What can be done to improve connectivity, and how can digital technology limit the spread of Covid-19?
PLATE: Our ministry is an accelerator and a facilitator of rural growth. The development of digital infrastructure throughout Indonesia is extremely important. We are working closely with various stakeholders, including regional governments, to improve connectivity. This is important in the context of the Covid-19 pandemic, as it necessitates the availability of accurate information for all Indonesians, especially those who are vulnerable or far from health care services. We have, alongside cellular operators, developed a public information protocol in partnership with WhatsApp, Facebook and Telkom, and a chatbot for Indonesians to access information related to the pandemic. Start-ups and digital technology enterprises have altered their business practices, helping to limit the spread of the virus by offering delivery and other at-home services.
To what extent are reforms needed to ensure the protection of private and corporate data?
PLATE: The government acknowledges the crucial need for legislation to ensure personal data protection, and we have prioritised General Data Protection Regulation for discussion in Parliament. The regulation will cover data collection, processing, security and the right to erasure. We intend to go beyond just data protection: we also want to protect ICT stakeholders and their interest in advancing the sector.
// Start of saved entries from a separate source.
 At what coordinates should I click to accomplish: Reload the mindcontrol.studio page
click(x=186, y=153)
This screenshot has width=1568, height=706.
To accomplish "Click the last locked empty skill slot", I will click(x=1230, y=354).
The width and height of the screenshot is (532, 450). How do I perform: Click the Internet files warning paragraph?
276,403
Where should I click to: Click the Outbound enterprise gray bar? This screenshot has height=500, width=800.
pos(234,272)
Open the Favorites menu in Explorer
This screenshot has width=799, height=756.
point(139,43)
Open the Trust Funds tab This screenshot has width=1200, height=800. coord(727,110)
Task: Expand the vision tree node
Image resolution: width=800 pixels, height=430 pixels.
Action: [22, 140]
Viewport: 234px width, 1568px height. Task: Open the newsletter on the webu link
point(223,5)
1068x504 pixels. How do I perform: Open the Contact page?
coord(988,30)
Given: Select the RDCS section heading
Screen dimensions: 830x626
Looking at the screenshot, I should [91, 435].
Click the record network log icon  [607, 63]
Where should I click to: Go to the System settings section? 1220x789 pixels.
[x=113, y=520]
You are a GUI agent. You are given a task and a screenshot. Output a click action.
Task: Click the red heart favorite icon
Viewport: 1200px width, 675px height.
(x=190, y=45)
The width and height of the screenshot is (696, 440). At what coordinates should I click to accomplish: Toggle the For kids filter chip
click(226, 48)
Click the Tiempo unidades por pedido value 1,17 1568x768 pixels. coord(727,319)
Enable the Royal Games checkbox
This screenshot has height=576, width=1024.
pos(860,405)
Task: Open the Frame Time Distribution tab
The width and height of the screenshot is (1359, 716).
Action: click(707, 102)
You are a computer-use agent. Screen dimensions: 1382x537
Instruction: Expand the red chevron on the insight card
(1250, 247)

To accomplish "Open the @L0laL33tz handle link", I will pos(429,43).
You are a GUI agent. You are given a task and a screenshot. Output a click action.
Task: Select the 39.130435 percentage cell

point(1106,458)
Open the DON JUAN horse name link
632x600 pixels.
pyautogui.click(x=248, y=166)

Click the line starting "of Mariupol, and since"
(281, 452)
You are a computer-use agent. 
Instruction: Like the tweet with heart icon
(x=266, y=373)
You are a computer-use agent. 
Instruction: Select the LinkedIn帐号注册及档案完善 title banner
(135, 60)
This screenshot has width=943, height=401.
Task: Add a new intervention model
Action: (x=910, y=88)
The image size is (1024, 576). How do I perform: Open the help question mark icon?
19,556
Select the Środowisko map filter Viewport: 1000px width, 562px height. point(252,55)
Allowing for legal cross-border data transfers and tackling the rise of cybercrime are also priorities. The cross-border data flow act will include a bilateral and multilateral data governance framework, based on the principles of data sovereignty and security, and owner rights and permission. With regard to cybercrime, the Financial Services Authority reports that many cyberthreats occur in the form of illegal activity undertaken by peer-to-peer lenders. We need to ensure that citizens’ personal information is protected and that these illegal lenders are shut down.